▸ Stored items:
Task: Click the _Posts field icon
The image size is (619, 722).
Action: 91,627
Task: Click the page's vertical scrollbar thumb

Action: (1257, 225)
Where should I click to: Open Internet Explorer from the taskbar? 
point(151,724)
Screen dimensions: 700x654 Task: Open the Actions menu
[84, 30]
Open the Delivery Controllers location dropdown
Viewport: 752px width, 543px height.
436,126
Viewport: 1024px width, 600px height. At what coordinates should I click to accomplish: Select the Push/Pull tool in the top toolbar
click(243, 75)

▸ YOUR GOAL:
The records need to be reproduced in their entirety, word for word.

▸ TASK SOLUTION:
Task: Click the _Posts field icon
The image size is (619, 722).
Action: 91,627
Task: Click the page's vertical scrollbar thumb

Action: (1257, 225)
Where should I click to: Open Internet Explorer from the taskbar? 
point(151,724)
Screen dimensions: 700x654 Task: Open the Actions menu
[84, 30]
Open the Delivery Controllers location dropdown
Viewport: 752px width, 543px height.
436,126
Viewport: 1024px width, 600px height. At what coordinates should I click to accomplish: Select the Push/Pull tool in the top toolbar
click(243, 75)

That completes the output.